I meant visualize in terms of actually imagining how a pitch actually moved. I have no problem imagining a pitch that only is affected by gravity and using that in my analysis, I just don’t know what that looks like during it’s flight toward home. Even though speed impacts break_z, I have a good idea of what a straight line from release point to home looks like. I agree that pfx_z is a more meaningful term to compare between pitchers because it removes the impact of speed from its measurement, but I think that whatever is measured by break_z (break? Gravity drop? Speed drop?) is important too, maybe not for comparing different pitchers, but for what the pitches did during their flight. Overall though, I think we are on the same page with this stuff.


I’m not sure if you’re right on that either. I think there is a different “no-spin” pitch calculated for every pitch thrown and depends on the initial speed and release point of the pitch. If you graph pfx_z and break_z, there's pretty much a linear relationship between the two.

You guys may be right.

For (my) clear understanding, the amount of break on a pitch depends on the angular velocity or spin rate (rpm) on the ball. But is there another variable that break amount depends on in the pfx calculations? Is it the distance or is it the time the ball travels? Is the spin rate already dependent on the velocity of the pitch, so velocity doesn't matter in the pfx calculations?

A ball with no spin is called a knuckleball and is very unpredictable due to the seams catching air. A ball with no spin does not go straight.

Of course, you guys know that, right?

A knuckleball has a very slight amount of spin, maybe 1/2 to 1/4 of a rotation. The knuckle effect is due to air flowing over the stitches of the ball in an asymmetric way. An actual pitch thrown without any spin at all will probably gain a little spin on the way to the plate, due to imbalances, and act like a knuckleball as a result. A pitch thrown with no-spin and that doesn't acquire any spin on the way to the plate will break in a predictable way, based on the initial orientation of the seams. Since we don't know the orientation of the seams, the assumption is the only forces acting on the ball are gravity and drag.

A ball truly without spin will break, but it isn't what we think of as a knuckleball. A slowly spinning ball will knuckle.

Is the path of the no-spin pitch calculated based on release point or release vector?

FWIW, I prefer the definition of break to be how much the ball has deviated from a ball with no spin.

Even speed affects the pfx values. For instance, say, there's two balls with the same spin but one is thrown slower than the other. The slower ball will have more break (in the pfx sense).

Are we sure that's really the way it works? I mean, it seems like a logical conclusion, but for anyone that's watched baseball for a time, things don't always follow from what seems logical.

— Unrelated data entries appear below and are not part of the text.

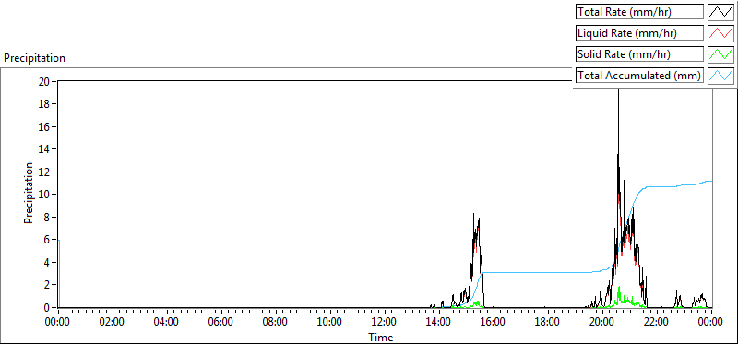Screen dimensions: 738x344
Task: Click the Total Rate black line swatch
Action: coord(720,12)
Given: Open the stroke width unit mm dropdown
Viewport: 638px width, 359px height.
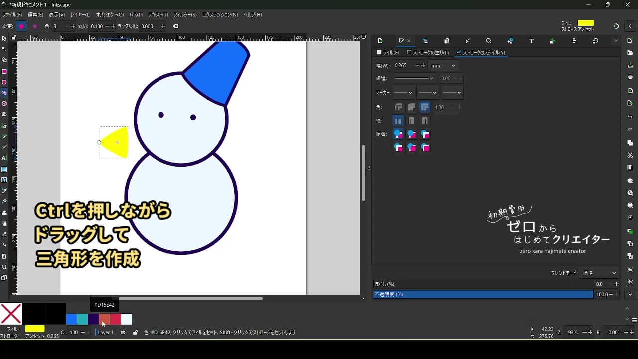Looking at the screenshot, I should point(443,65).
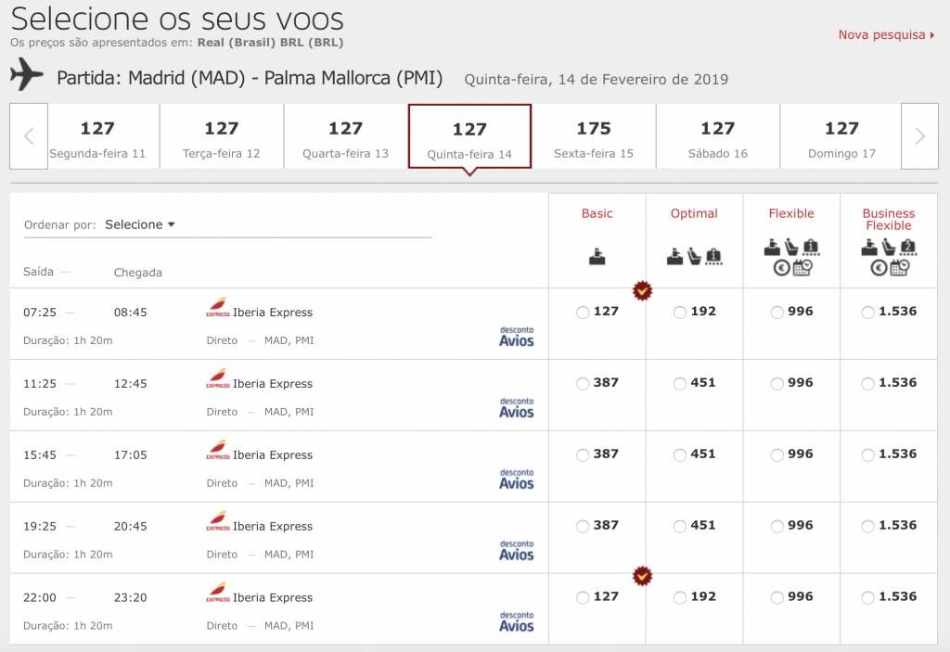Click the red best-price badge on 07:25 flight

[642, 291]
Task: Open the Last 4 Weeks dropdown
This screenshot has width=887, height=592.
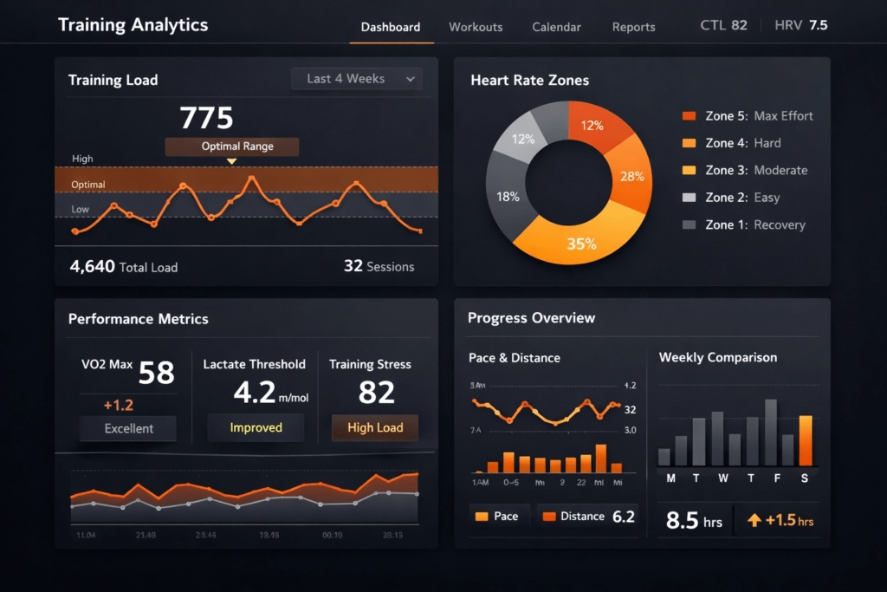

The Magnus force that causes the ball to break is created from the spin of the ball, but also from the movement of the ball through the air. Visualize this by imagining a ball that's spinning but is not moving throught the air. There's no break or movement by the ball. It's only when it starts moving through the air that it gains the Magnus force. So if two balls are thrown with the same amount of spin, but different velocities, wouldn't the faster pitch create more Magnus force, and have a greater break velocity? Less time in the air to break, for sure, but maybe that extra Magnus force makes up for that.

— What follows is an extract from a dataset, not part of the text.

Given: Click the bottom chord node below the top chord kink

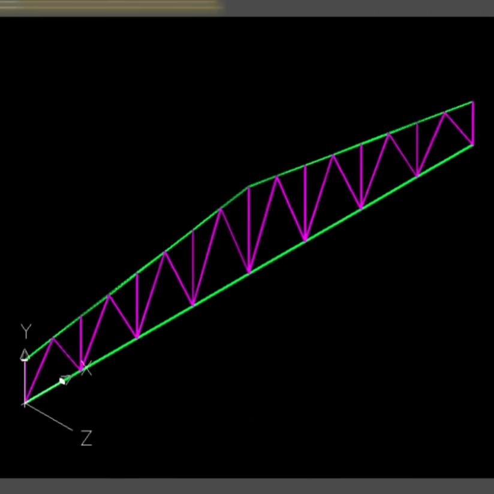Looking at the screenshot, I should [249, 273].
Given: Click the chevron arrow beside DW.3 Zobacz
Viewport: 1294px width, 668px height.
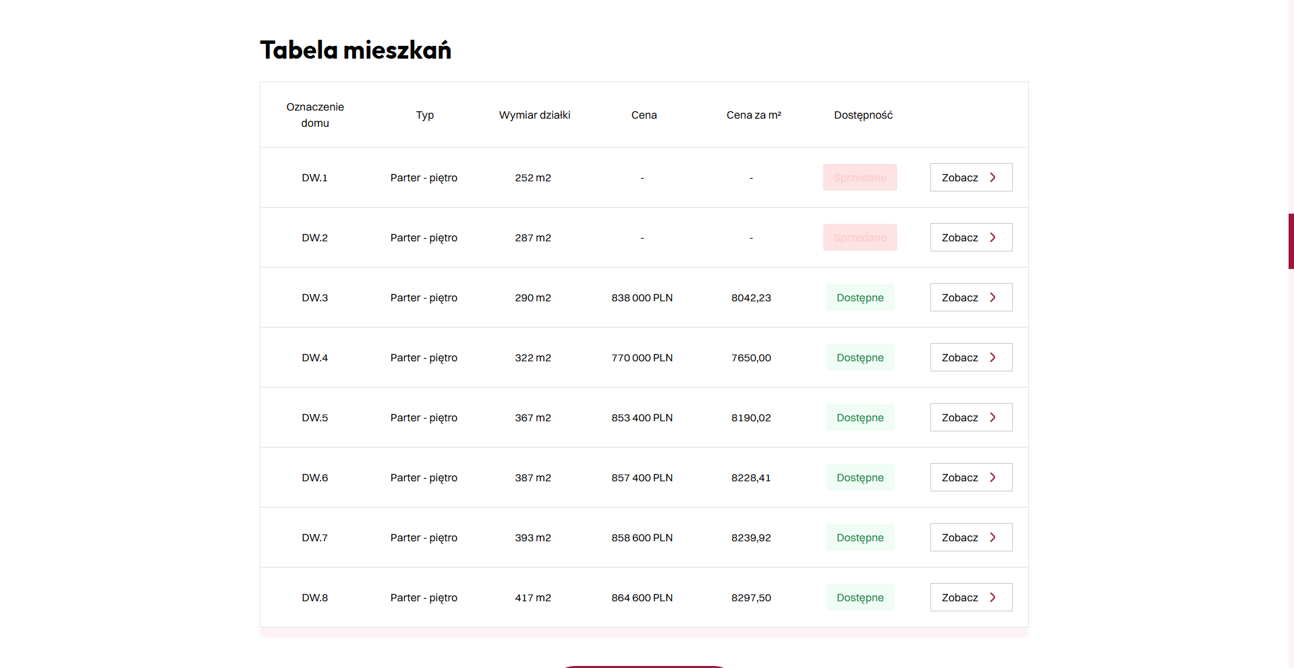Looking at the screenshot, I should (x=992, y=297).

I didn't see you include Brian Wilson and Jason Isringausen's cutters in the comparison to Rivera. I haven't seen the raw data, but from viewing the Gameday applet, it seems those two's cutters might be a good match for Rivera's.

Also something weird I notice about Brian Wilson's "straight" fastball, is that it has glove-side movement as opposted to arm-side movement.

As far as the break on a curveball. It really depends on the arm slot of the pitcher. Zito throws from a "12 o'clock" arm slot, so his curve breaks a true 12-6. A few other pitchers that throw from a near 12 o'clock slot are Buchholz, Lincecum, and Gallardo. Maybe you compare their curveballs against Zito's. I'm surprised to see that DiNardo's curveball doesn't have much lateral movement, as his arm slot is not as high as close to 12 o'clock as Zito's.